La cultura o civilización ha creado mecanismos perfectamente automáticos (que se internalizan dentro del psiquismo humano) para continuar su labor represiva sin la presencia directa o física de sus instituciones, las figuras de autoridad o las religiones.

  El sentimiento de culpa y la necesidad de castigo trabajan dentro de la mente humana con gran “perfección” y, como he dicho, casi automáticamente gracias a que la sociedad misma (y sus principios morales) está internalizada en nuestros psiquismos desde la aparición en nuestra mente del súper-yo o súper-ego que al principio de la vida son nuestro Padre y sus mandatos dentro de  nosotros, porque la memoria funciona y actúa.

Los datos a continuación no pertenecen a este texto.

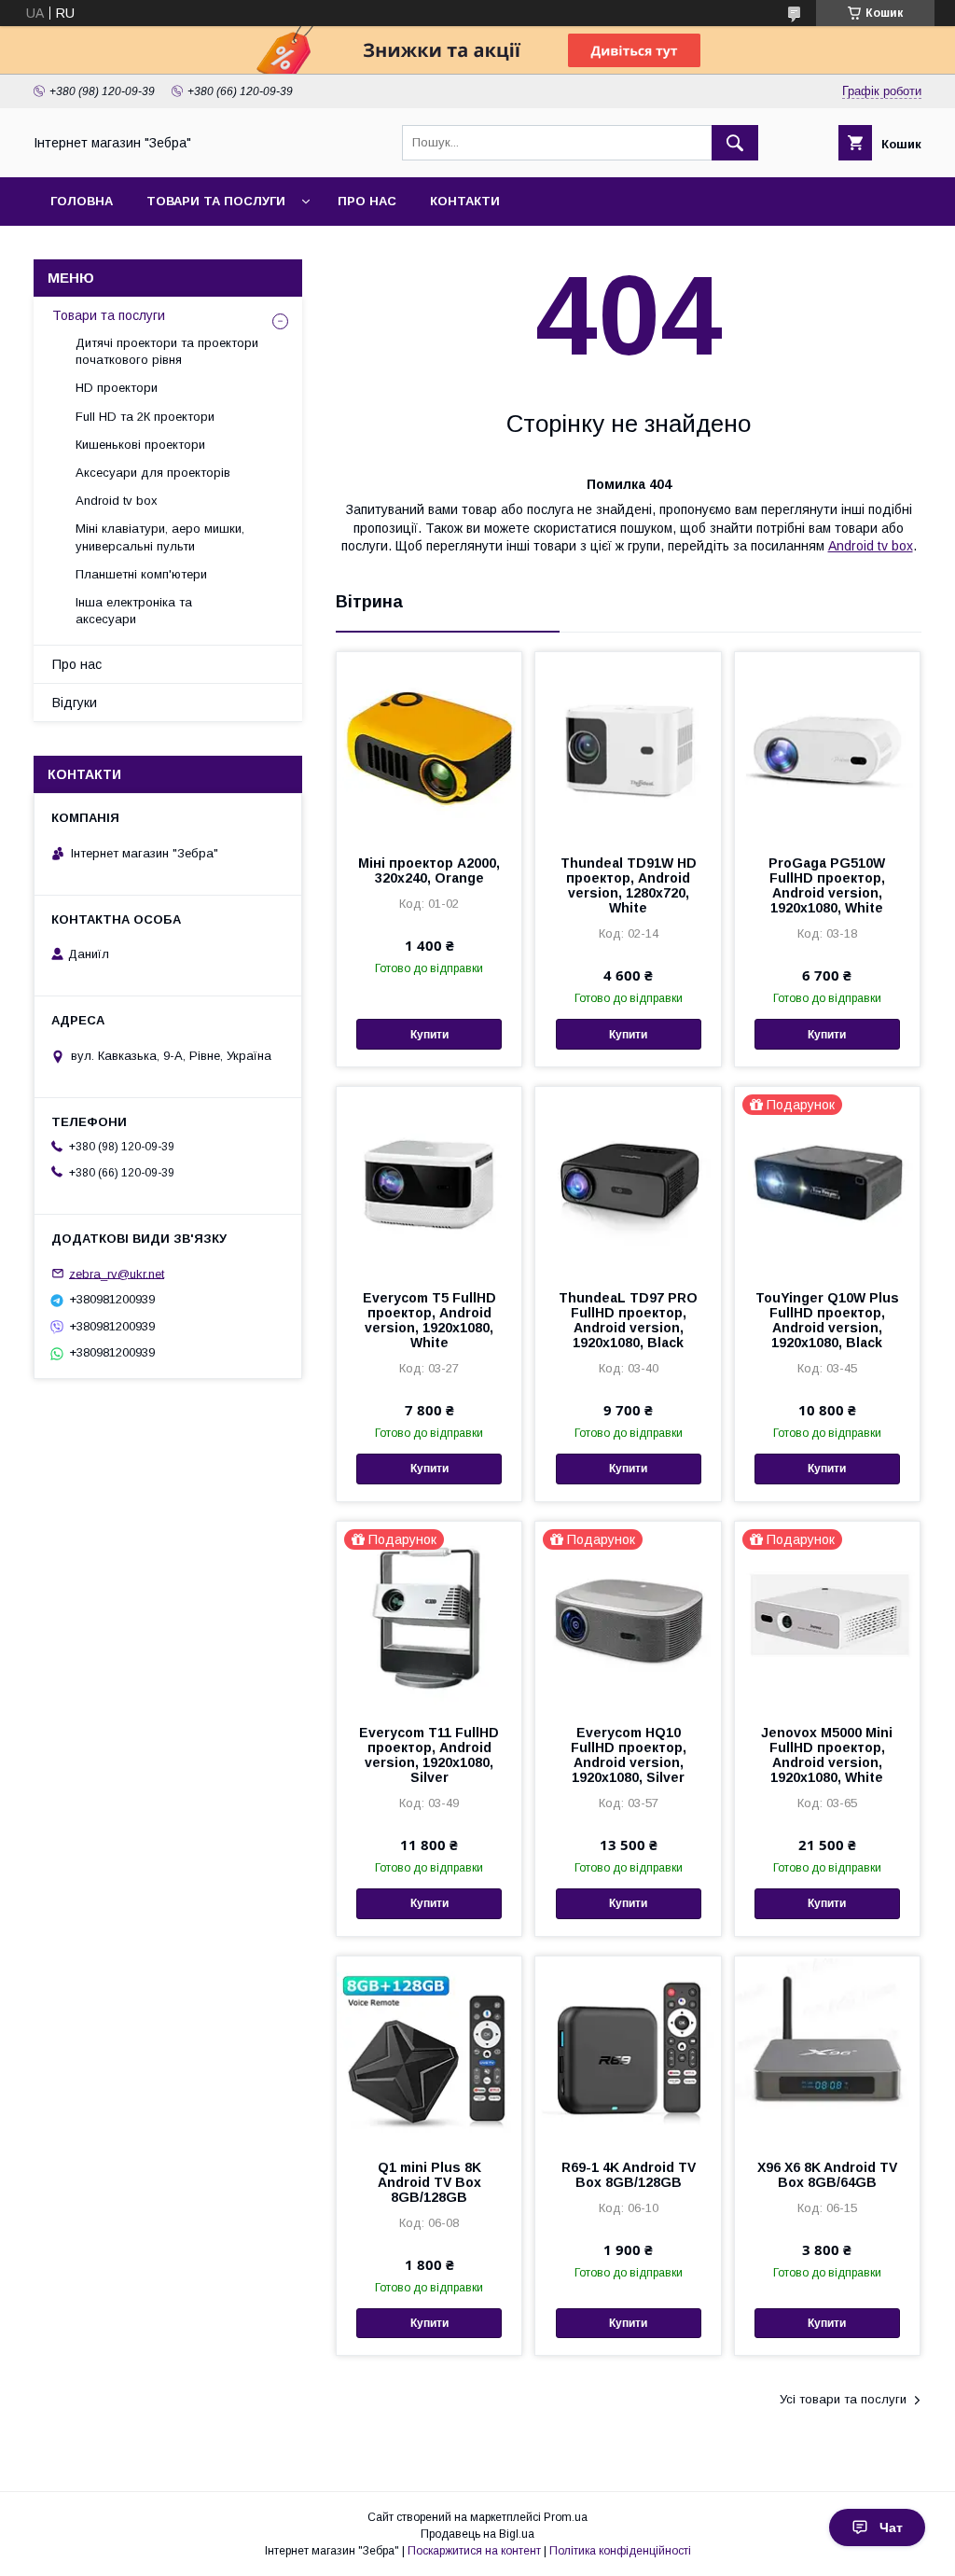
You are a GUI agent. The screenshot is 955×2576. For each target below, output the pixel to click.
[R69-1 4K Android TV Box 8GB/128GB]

  En los principios de la evolución humana era necesaria la directa intervención del reclamo social  (frente a una falta cometida) para que el niño o la persona sintiera culpa por su error, pero poco a poco fue creándose un mecanismo automático interior para que incluso  sin ningún llamado de atención de fuera, se sintiera la misma sensación de culpa y de castigo como en “Crimen y castigo” de Dostoievski. Este mecanismo es el súper-ego, por eso muchos ven un antecedente -del austríaco- en el ruso.

  Tampoco fue necesario que el castigo fuera propiciado y ejecutado por alguien extraño al individuo, porque a partir del concepto de súper-ego, éste deviene automáticamente por medio de lo que la gente (sin explicarse cómo ni por que´) siente nada más como un cierto malestar y en la religión se llama remordimiento, que  no sabe a veces con exactitud de dónde viene, ni cuando se irá.

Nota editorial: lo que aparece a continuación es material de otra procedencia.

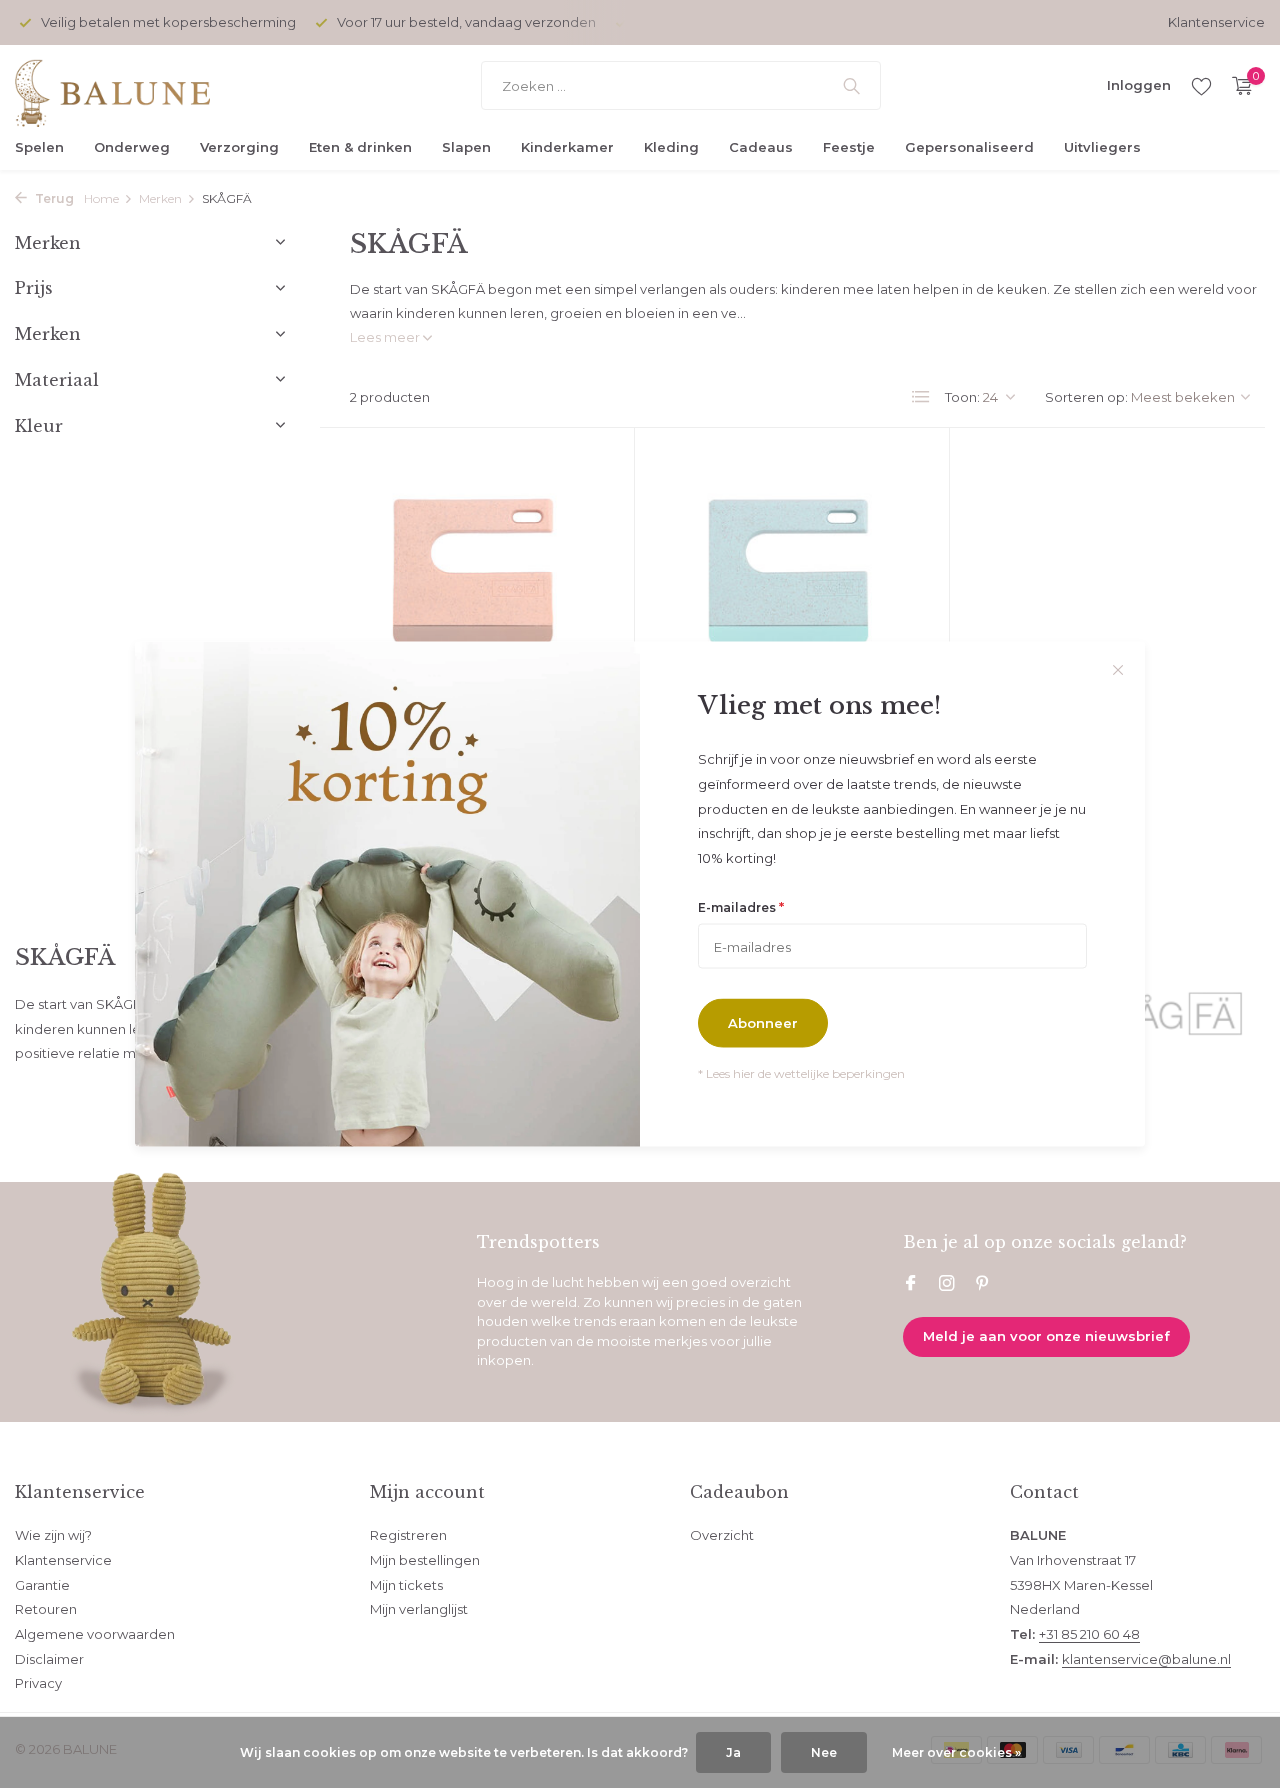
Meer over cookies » (956, 1752)
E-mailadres (741, 906)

  El sentimiento de culpa se expresa generalmente por una necesidad inconsciente de castigo que sólo alcanza a sentirse a veces como un torturante malestar, como una especie de angustia cuando la acción de determinados actos (que el individuo quisiera realizar) es impedida.

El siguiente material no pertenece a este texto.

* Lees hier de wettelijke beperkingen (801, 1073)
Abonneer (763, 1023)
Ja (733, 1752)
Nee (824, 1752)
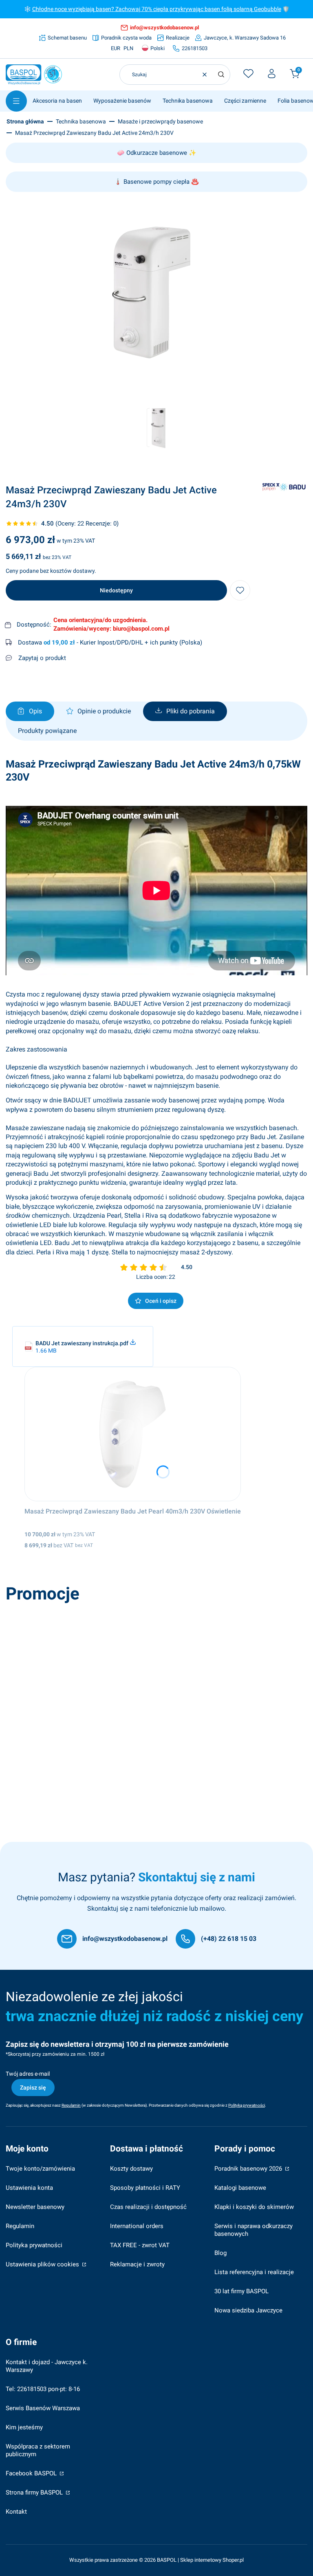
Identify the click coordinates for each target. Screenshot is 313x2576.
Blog (220, 2253)
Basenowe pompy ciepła (156, 181)
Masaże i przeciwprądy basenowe (160, 121)
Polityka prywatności (34, 2245)
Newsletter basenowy (35, 2207)
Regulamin (20, 2226)
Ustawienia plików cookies (43, 2264)
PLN (128, 48)
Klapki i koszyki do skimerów (254, 2207)
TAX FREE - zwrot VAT (140, 2245)
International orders (136, 2226)
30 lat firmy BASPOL (241, 2291)
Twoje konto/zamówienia (40, 2168)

  Y dice Freud: “Quizá convenga señalar que el sentimiento de culpabilidad no es, en el fondo, sino una variante topográfica de la angustia y que, en sus fases ulteriores, coincide por completo por el miedo al súper-yo”: miedo al padre y su castrar.

  El exceso de represión (que tanto condena Marcuse en “Eros y civilización”: fuente de mi tesis de graduación) generalmente no resulta ya necesario que venga de fuera, que sea una figura de autoridad (el padre con el cristo entre la manos haciendo el exorcismo) quien la haga valer. Nosotros mismos ¡creamos!, la culpa y a la vez ejecutamos el castigo cada vez más fuerte en la medida que seamos más y más neuróticos o más perfeccionistas, términos que hoy día se sustituyen por estrés o estresados.

  La angustia, la depresión, la neurosis o ese malestar (en la cultura) que llama Freud, es el castigo con que constantemente fustigamos nuestros malos pensamientos, ensueños, fantasías o alucinaciones que casi nunca están de acuerdo y son ecuánimes con la férrea realidad. Sobre todo en el aspecto sexual, de allí la necesidad de una legislación (enfocada desde la diversidad) que absuelva al mundo de la represión LGBTQ.

  El súper-yo (que sostiene una relación internalizada sadomasoquista con el yo) se encarga de asumir el papel de verdugo dentro de nuestro íntimo psiquismo y atormentarlo con estados de angustia y represión tan comunes en nuestro tiempo y en todo tiempo. 

 Este mecanismo automático (que reacciona al estilo, casi, de los reflejos condicionados de Pavlov) constituye el más grande “éxito” represivo que la sociedad haya podido establecer y que en mis tiempos de colegio  se llamaban simplemente remordimientos; que eran lavados y aseados  con un “Ego te absolvo a peccatis tuis, in nomine Patris, et Filii et Spiritus Sancti. Todo muy bien planeado, gestionado y ejecutado.